One could go on, as it were, indefinitely, but with Mr. Lucas as guide never indefinably. Such an anthology as The Open Road knows what many an anthology never knows—readers who return to it again and again because it is inclusive without being indiscriminate. The impressions of India, Japan, and America in Roving East and Roving West are among the most valuable any traveler has put down because they are single impressions and because, with Mr. Lucas, to see is to choose, as with a painter. It is when he comes to consider work where a fine talent has already seen and chosen, as in his Vermeer of Delft, that he becomes singularly luminous; with the ground cleared, he can give his enthusiasm rein. His Wanderer books on London, Paris, Venice, Florence and Holland are digressive in the sense that the longest way ’round is the shortest way home—in other words, the associations of a scene are the shortest cut to enabling us really to see it. And now Mr. Lucas has united his taste for fine painting with his Wanderer’s talent: Little Wanderings Among the Great Masters, in six illustrated volumes, and A Wanderer Among Pictures: A Guide to the Great Galleries of Europe, with its many reproductions of famous masterpieces, are his new volumes. The set of six, dealing with Michelangelo, Leonardo da Vinci, Frans Hals, Murillo, Chardin and Rembrandt, are the best brief popular accounts I know, blending as they do essential biographical facts and the elements of esthetic enjoyment of the artists’ work. One hopes the little volumes may be added to by a similar treatment of other great painters. A Wanderer Among Pictures is, of course, a thing far more ambitious, a compact treasure delicately plundered from collections in fifteen of Europe’s chief cities. But how delicious to have these great paintings described by one who knows how to write and who has a gift for conveying such beauty with literary art and verbal simplicity!

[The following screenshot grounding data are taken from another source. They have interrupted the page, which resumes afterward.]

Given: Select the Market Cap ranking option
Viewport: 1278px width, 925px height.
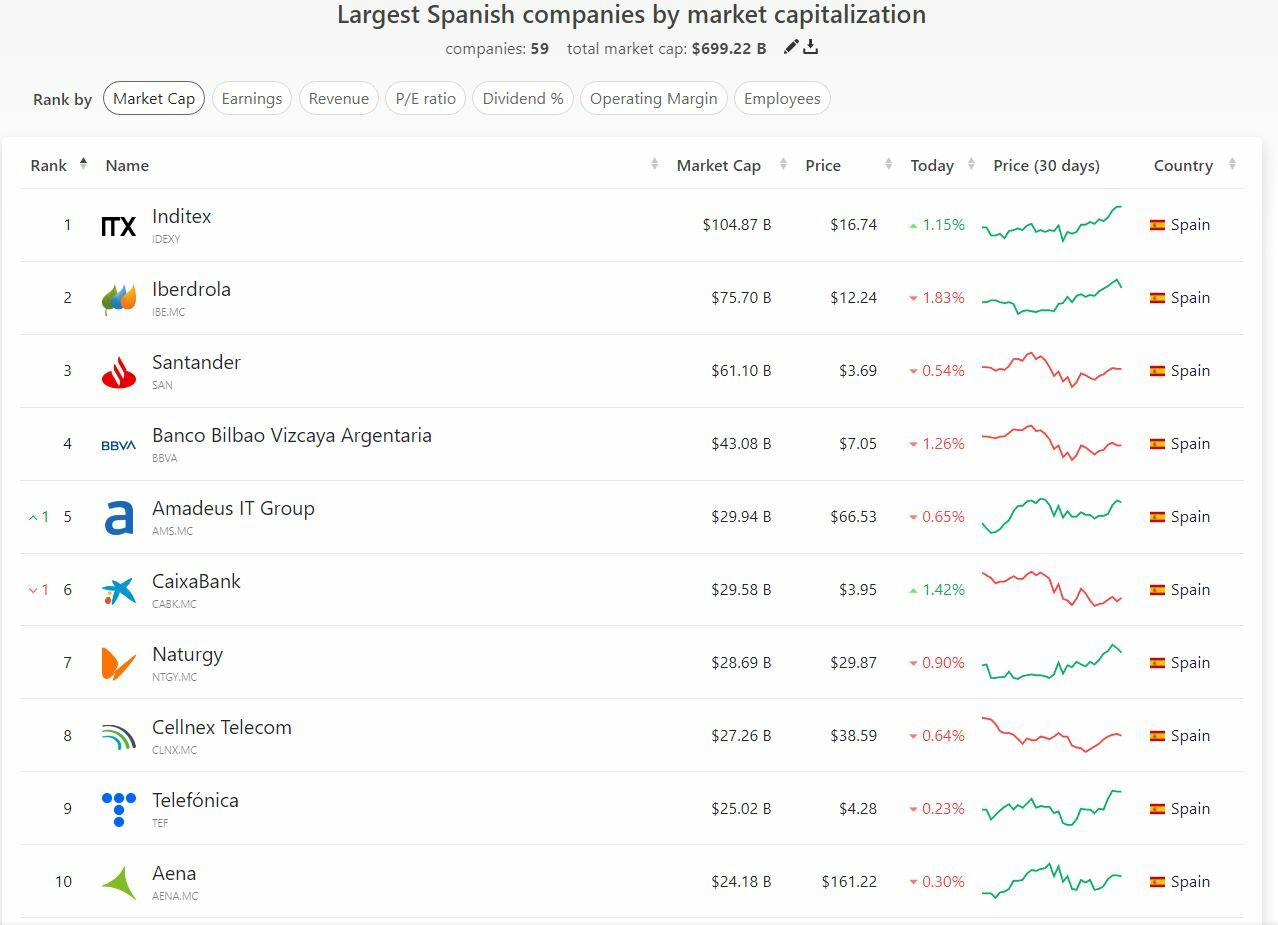Looking at the screenshot, I should (x=154, y=98).
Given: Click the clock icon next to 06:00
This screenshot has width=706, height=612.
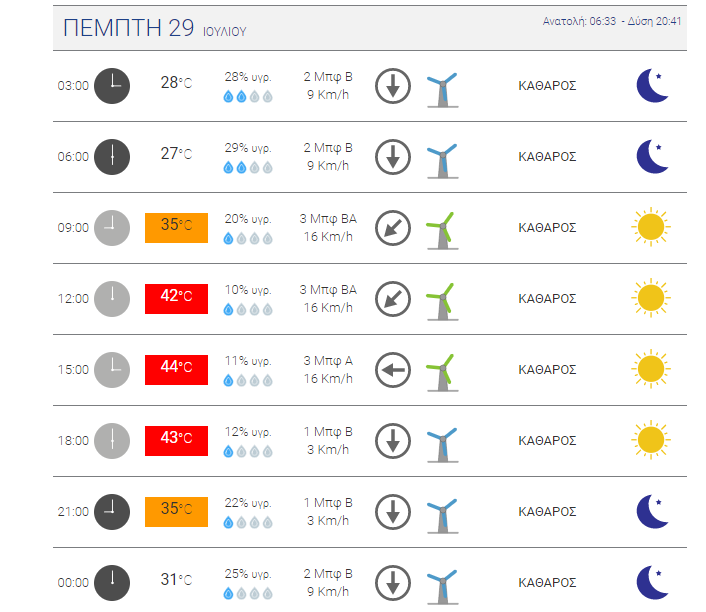Looking at the screenshot, I should [112, 157].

But a few words must be said about E. V. Lucas, the man.

“A youngish fifty, perhaps,” wrote Robert Cortes Holliday, meeting him in 1919 or 1920 in Chicago. “Rather tall. A good weight, not over heavy. Light on his feet, like a man who has taken his share in active field games. Something of a stoop. A smile, good, natural, but sly. Dark hair, shot with gray. Noble prow of a nose. Most striking note of all, that ruddy complexion, ruddy to a degree which (as I reflect upon the matter) seems to be peculiar to a certain type of Englishman.”[73] Mr. Lucas spent several days in Chicago on this visit, but only about four persons knew it at the time. Mr. Holliday noted that Lucas studied his menu card “with deep attention” and was particular about the service of the dinner when it came. He was not on a lecture tour and inquired about recent literary visitors from England, appearing to be “much amused at the number of them.” He punned twice, badly, spoke admiringly of American humor and especially of the work of Don Marquis,[74] and spoke of the number of American words “which mean so much, and mean nothing at all, like ‘cave-man’ and ‘mother love.’” It also appeared that Lucas could do no writing in a hotel room.

Like nearly all authors, he has an inexhaustible store of gossip about other authors.

His biographical sketch in Who’s Who (the information for which is supplied by the subject) omits all the usual personal data, such as the date and place of birth, parentage, schooling, etc. It even omits his recreations, which most Englishmen are careful to give. There are his name and his occupations—“writer and publisher’s reader”—followed by a partial list of his books, his address in London and the rich array of his clubs, which include the Athenæum, the Garrick, the Burlington Fine Arts and the National Sporting Club. This outdoes Mr. Galsworthy, who mentions the year of his birth, though the Athenæum is his only club.